Uniform sampling can be thought of as multiplication of a function $x(t)$ with a Dirac comb function: $$\text{III}_T(t) = \sum_{k=-\infty}^{\infty}\delta(t-kT) \tag 1$$
Multiplication of $x(t)$ with $\text{III}_T(t)$ is equivalent to convolution with $\text{III}_{1/T}(f) $ in the Fourier domain, giving rise to copies of $X(f)$ spaced by $\Delta f = 1/T$ (the well known sampling theorem):
$$x(t) \cdot \text{III}_T(t) \xrightarrow{\mathcal{F}} \frac{1}{T} \sum_{k=-\infty}^{\infty} X(f-\frac{1}{T}k) \tag 2$$
Question: What is the frequency representation of a non-uniformly sampled $x(t)$? Or relatedly, what is the Fourier transform of a "non-uniform Dirac comb," assuming we know the time of each impulse?

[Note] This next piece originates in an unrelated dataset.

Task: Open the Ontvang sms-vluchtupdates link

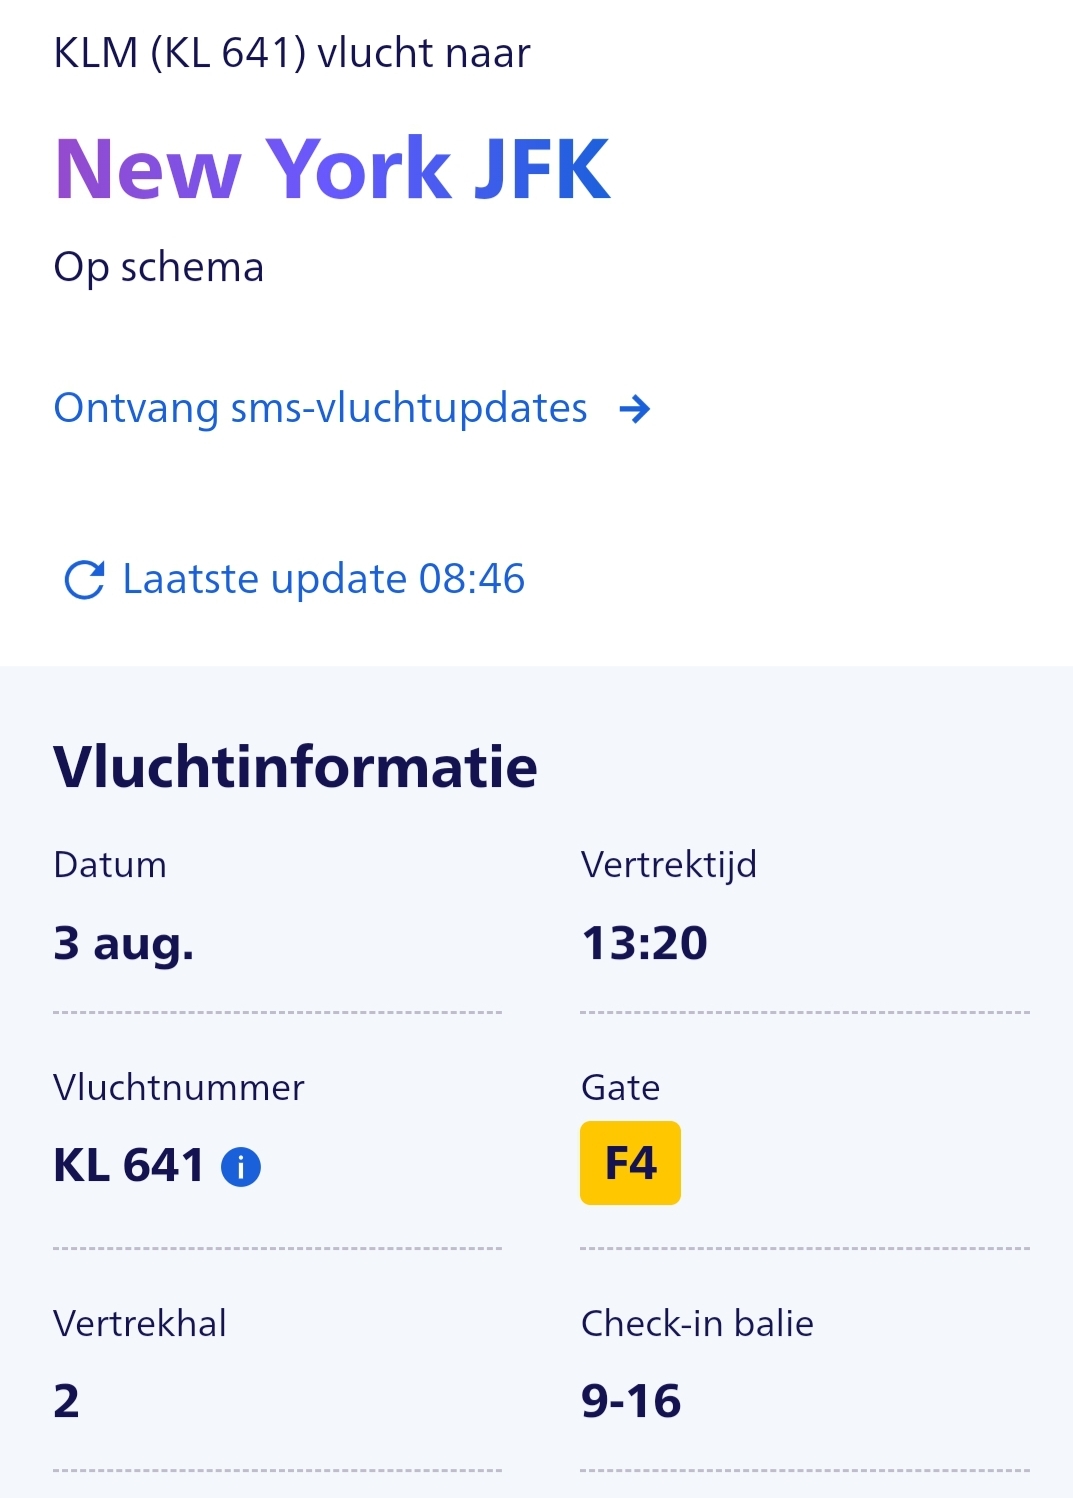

The easy answer is that it is a sum of complex exponentials, but is there a way to simplify this, or see that it converges to a frequency domain Dirac comb as the time domain spacing approaches that of a uniform Dirac comb?
Many thanks for any insights!
Edit
Perhaps it helps to focus on the issue of aliasing. What is the spacing and weighting of spectral copies of $X(f)$ for non-uniform sampling, if any? For uniform sampling, we know that spectral copies are uniformly weighted and spaced by $1/T$ as described above.
@Fat32 suggests in the comments on his answer below that the copies are spaced evenly at $k\Omega_s/N$ (where $\Omega_s$ = Nyquist sampling rate), but have unusual weights. Can anyone confirm this, and give insight into the weights?